If you are operating on device pointer, you should not see all this overhead.
This is a code that does 2D FFT, something on the data, 2D iFFT.
rhs_complex is a device pointer.
/* Compute FFT : from physical to Fourier space */
cufftExecute(plan, rhs_complex_d,rhs_complex_d, CUFFT_FORWARD);
/* Solve the Poisson equation in Fourier space */
solve_poisson<<<dimGrid,dimBlock>>>(rhs_complex_d,kx_d,ky_d,N);
/* Compute FFT : from Fourier to physical space */
cufftExecute(plan, rhs_complex_d,rhs_complex_d, CUFFT_INVERSE);
/* Copy the solution back to a real array and apply scaling */
complex2real_scaled<<<dimGrid,dimBlock>>>(rhs_complex_d,rhs_real_d,N,scale);
This is the output from the profiler:
As you can see, the cputime and gputime are very similar.

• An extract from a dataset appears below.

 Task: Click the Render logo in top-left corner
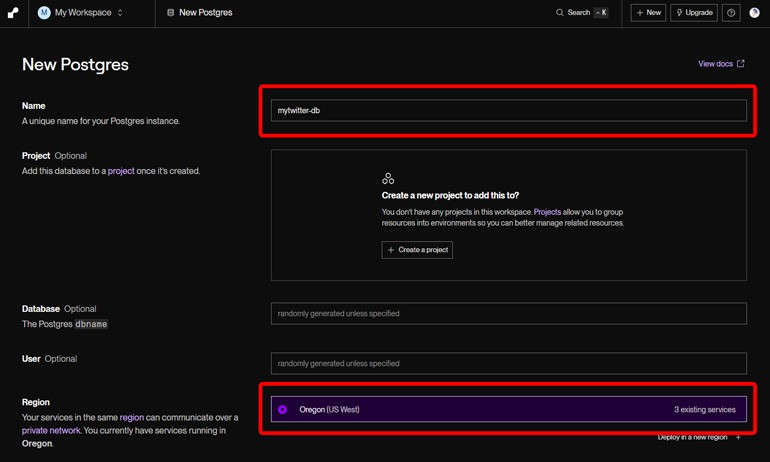13,13
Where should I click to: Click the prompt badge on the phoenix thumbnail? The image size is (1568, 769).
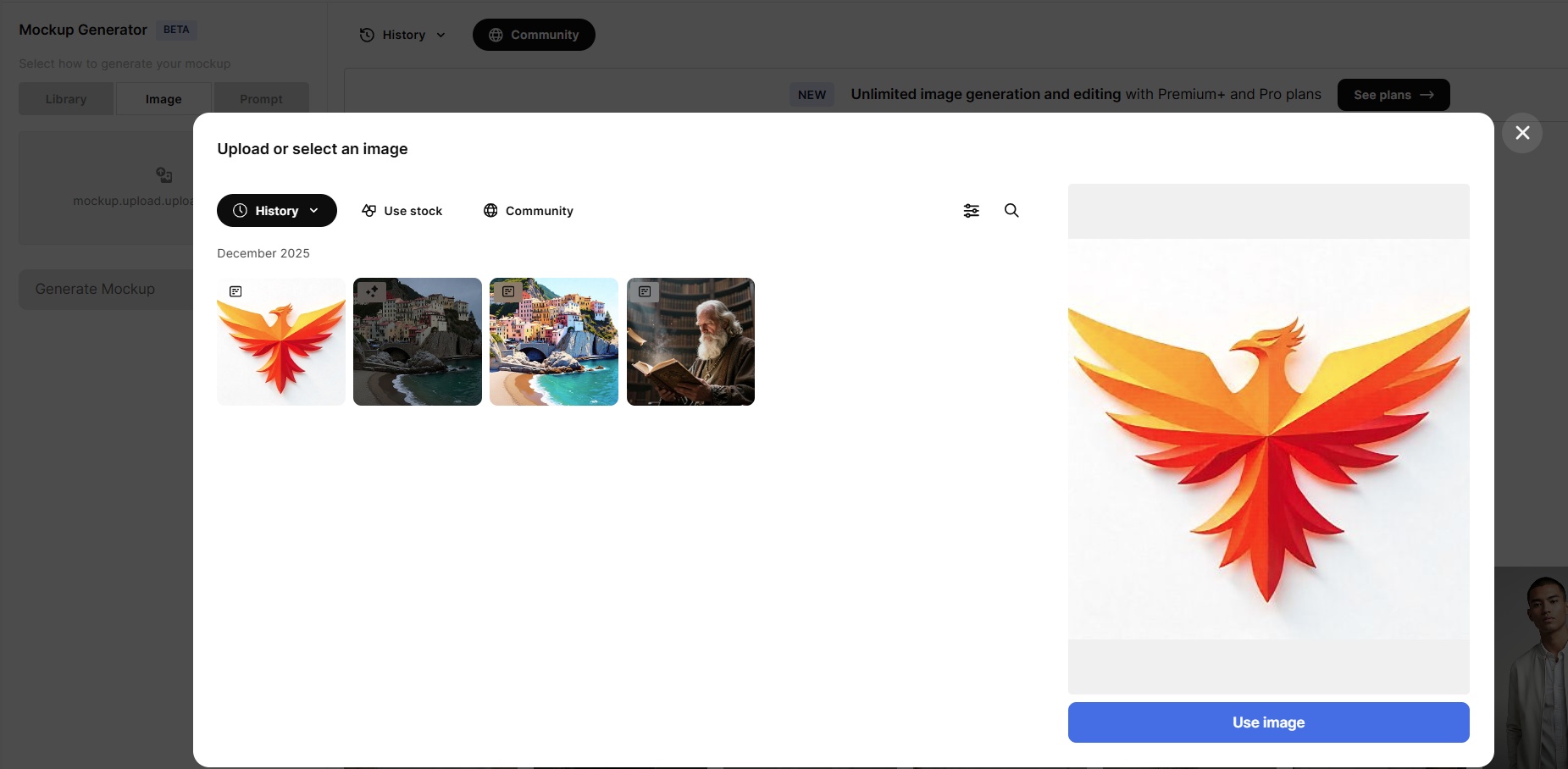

I am expecting that for a convolution, you should see something similar
As you can see there is anywhere from 15-17us overhead for each kernel call (same as yours), but it’s roughly 33%-66% of the total time. Ugh.
The matricies d_field, d_new_field, and d_prop are all 256x64. Do you think that size just isn’t big enough to see good performance relative to kernel call overhead?
I have multiple independent convolutions to compute; too bad CUFFT doesn’t have batching for 2D transforms. Is that coming in a future release? I suppose I could use a combination of batched 1D FFTs and tranpose to get the same effect.
This approach is working great so far. Using a “naive” transpose implementation I can get 3-4x the performance for several hundred 256x64 FFTs. I expect even better performance as I scale up and once I finally get the transpose from the SDK samples working for multiple matrices. Thanks.